What to produce:
Leaving out the images, reproduce every line of the data that follows exactly.

Excerpts from a dataset:

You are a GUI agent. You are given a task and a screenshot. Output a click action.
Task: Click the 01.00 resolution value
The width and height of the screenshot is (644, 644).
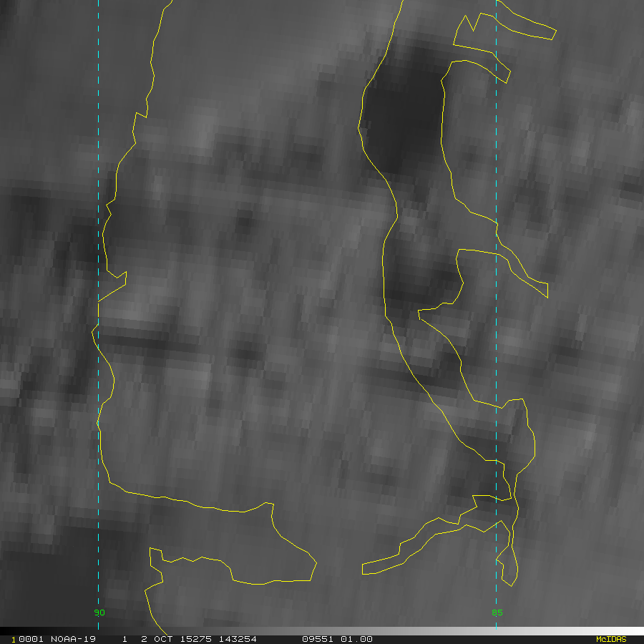click(356, 639)
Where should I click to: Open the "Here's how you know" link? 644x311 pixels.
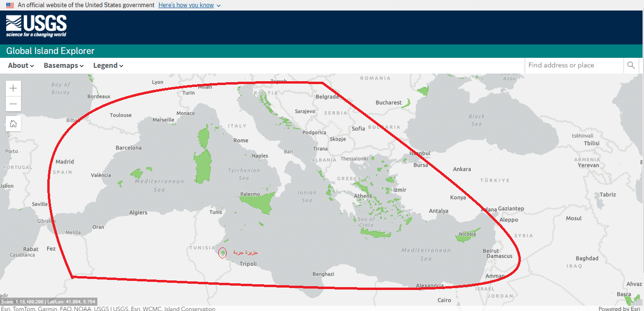186,5
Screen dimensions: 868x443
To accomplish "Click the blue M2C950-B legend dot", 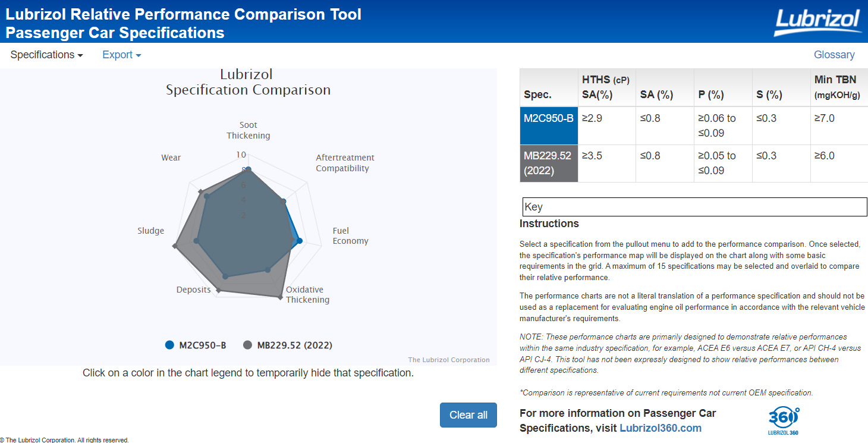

Worked solution:
You are a GUI agent. You are given a task and a screenshot. Output a click action.
Task: Click the 01.00 resolution value
The width and height of the screenshot is (644, 644).
click(356, 639)
Where should I click to: Open the "Here's how you know" link? 644x311 pixels.
186,5
Screen dimensions: 868x443
To accomplish "Click the blue M2C950-B legend dot", 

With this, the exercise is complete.